O clima de tensão na América Latina aumentou nesta sexta-feira (24), após o secretário de Guerra dos Estados Unidos, Pete Hegseth, ordenar o envio de um grupo de ataque militar para o mar do Caribe, em resposta à crescente instabilidade envolvendo a Venezuela.
O clima de tensão na América Latina aumentou nesta sexta-feira (24), após o secretário de Guerra dos Estados Unidos, Pete Hegseth, ordenar o envio de um grupo de ataque militar para o mar do Caribe, em resposta à crescente instabilidade envolvendo a Venezuela.
De acordo com o Pentágono, o grupo é liderado pelo porta-aviões USS Gerald Ford, considerado o maior do mundo, e conta com navios de guerra, aeronaves de combate e veículos de monitoramento e suporte.
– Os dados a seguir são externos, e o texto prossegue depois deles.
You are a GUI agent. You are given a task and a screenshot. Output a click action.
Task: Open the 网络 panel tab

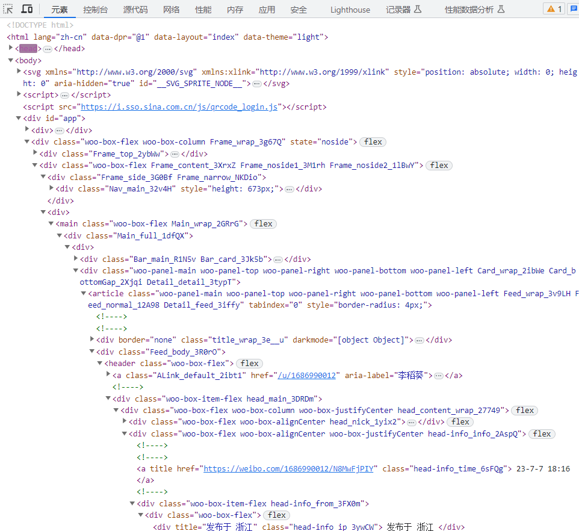(x=171, y=9)
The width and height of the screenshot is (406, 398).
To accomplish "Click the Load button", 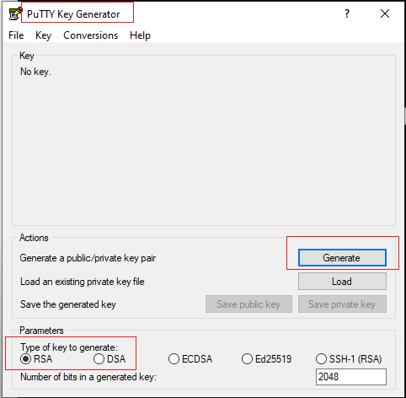I will tap(342, 282).
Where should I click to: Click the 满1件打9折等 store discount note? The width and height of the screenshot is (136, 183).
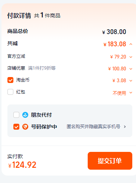(42, 68)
A movimentação marca uma das maiores demonstrações de força militar norte-americana na região nos últimos anos.
O grupo de ataque é composto por:
Porta-aviões USS Gerald Ford;
Três destróieres: USS Mahan, USS Bainbridge e USS Winston Churchill;
Três esquadrões de caças F-18;
Dois esquadrões de helicópteros de ataque MH-60.
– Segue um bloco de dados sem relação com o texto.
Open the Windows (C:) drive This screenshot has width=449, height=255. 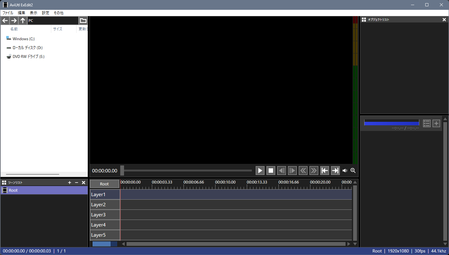point(23,39)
As embarcações e aeronaves do Gerald Ford se somam à presença já significativa das forças armadas dos Estados Unidos no Caribe, que inclui jatos de combate, aviões bombardeiros e helicópteros de operações especiais.
Regime de Nicolás Maduro é alvo dos EUA
Fontes do governo norte-americano afirmam que a medida é “preventiva e estratégica”, diante do aumento de tensões políticas e militares envolvendo o regime de Nicolás Maduro. Analistas, porém, alertam que a iniciativa pode intensificar o clima de confronto na região e gerar reações diplomáticas de aliados da Venezuela, como Rússia e China.
Enquanto Washington reforça seu poderio militar próximo às fronteiras venezuelanas, a comunidade internacional acompanha com apreensão os próximos desdobramentos do que já está sendo chamado de “Cerco à Venezuela”.